« Pas d’excuses pour le complotisme »
En ruinant toute possibilité d’un « monde commun », d’une réalité factuelle autour de laquelle peut s’organiser la confrontation d’opinions contradictoires, le complotisme met la démocratie en péril, souligne Rudy Reichstadt, directeur du site Conspiracy Watch.(Interview dans le Monde)
Rudy Reichstadt, créateur et directeur du site Conspiracy Watch. Yann Legendre
Directeur du site Conspiracy Watch (L’Observatoire du conspirationnisme) qu’il a créé en 2007, membre de l’Observatoire des radicalités politiques de la Fondation Jean Jaurès, Rudy Reichstadt est l’auteur de L’Opium des imbéciles (Grasset, 2019), un essai sur la question complotiste.
Le succès massif et foudroyant du pseudo-documentaire « Hold-up », concentré d’irrationalité et de conspirationnisme, vous a-t-il surpris ?
Pas vraiment. C’est un produit qui répond à une demande sociale de conspirationnisme dont il est difficile de ne pas voir qu’elle est croissante. Avec quelques-uns, nous nous époumonons à le dire depuis des années : l’imaginaire du complot influence nos représentations collectives, plus qu’il ne l’a jamais fait dans notre histoire récente. Les théories du complot ne sont pas nouvelles.
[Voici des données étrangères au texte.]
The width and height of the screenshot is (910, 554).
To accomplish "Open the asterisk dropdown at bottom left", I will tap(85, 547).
Mais la technologie leur a offert une chance historique, en démultipliant leurs possibilités de se diffuser à grande échelle.
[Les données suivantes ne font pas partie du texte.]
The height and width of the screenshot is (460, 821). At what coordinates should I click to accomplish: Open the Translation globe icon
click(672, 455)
Le succès d’audience de ce film, devenu sujet médiatique et politique de premier plan, tient à ce qu’il entre en résonance avec une attente sociale formée par des mois de désinformation sur la pandémie de Covid-19. Il montre que la désinformation est loin d’être un objet abstrait : on en voit aujourd’hui les ravages dans une partie du public.